For the past decade, Army captain Mike Erwin has been helping vets with that shift using two tools: fitness and community.

“Vets need a few things,” Erwin says. “They need their health, they need connections with people, and they need a sense of purpose.”

Team RWB hosts thousands of events every year. Use the app to find those close to you.

Inspired by his experience training for Minnesota’s Twin Cities Marathon with 75 of his friends, he founded Team Red, White & Blue, a nonprofit that brings vets together through exercise, social events, and community service. Events range from virtual meetups to hikes to preparing care packages for deployed service members.

The organization is growing fast. Today, Team RWB is 250,000 members strong, with chapters across the country. Each is run by volunteers, called Eagle Leaders, who collectively host tens of thousands of events a year.

“People see a lot in the news about the hard transitions,” says Dan Brostek, a retired Army field artillery officer and member of Team RWB’s board of advisors. “We’re the antidote to a lot of those challenges.”

We don’t see veterans as needing to be fixed, but as having a lot to offer.

—Scott Jensen, Team RWB’s chief operating officer

The Team RWB app, released in the summer of 2019, is taking the organization to the next level, says Brostek. Events used to be organized mostly through social media. But because not everyone uses the same platform, coordinators often had no idea how many people were attending. The app makes it easy to discover nearby events.

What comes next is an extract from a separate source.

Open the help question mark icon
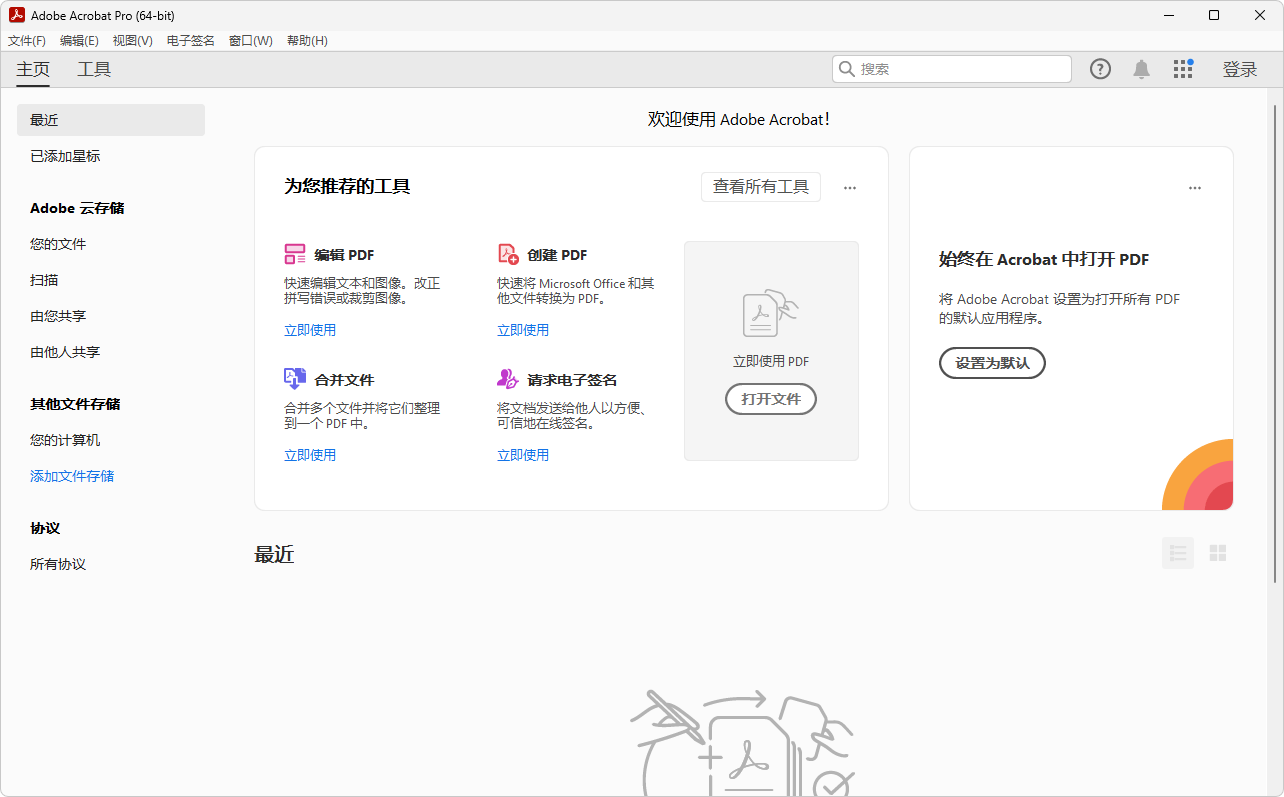Screen dimensions: 1284x797 click(x=1100, y=69)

And because the mission is, at its core, to create and foster relationships, Team RWB has added to the app both direct messages and the ability for users to comment on posts.

Team RWB community members participating in a ruck (a hike with gear) in Bend, Oregon.

Scott Jensen, a former Marine Corps helicopter pilot and Team RWB member, sees the Armed Forces as a tribe. “At Team RWB, we re-create that tribe,” he says. “I know people who were on the edge of suicide or struggled with drug and alcohol addiction. Through Team RWB, they walked away from that.”

Team RWB allows anyone to join, regardless of when, where, or whether they served. Thirty percent of members are what Team RWB calls civilian supporters— friends and family of service members, or others who just want to be part of the community.

Keep your profile up to date and see who else is planning to attend events in your area.

“If you’re going to integrate a veteran,” Brostek says, “they can’t just hang out with other veterans.”

“We want to leverage the positive attributes that exist in veterans, active duty, and reserves,” Jensen says, speaking about service members’ sacrifice, discipline, and commitment to each other. “We don’t see veterans as needing to be fixed, but as having a lot to offer.”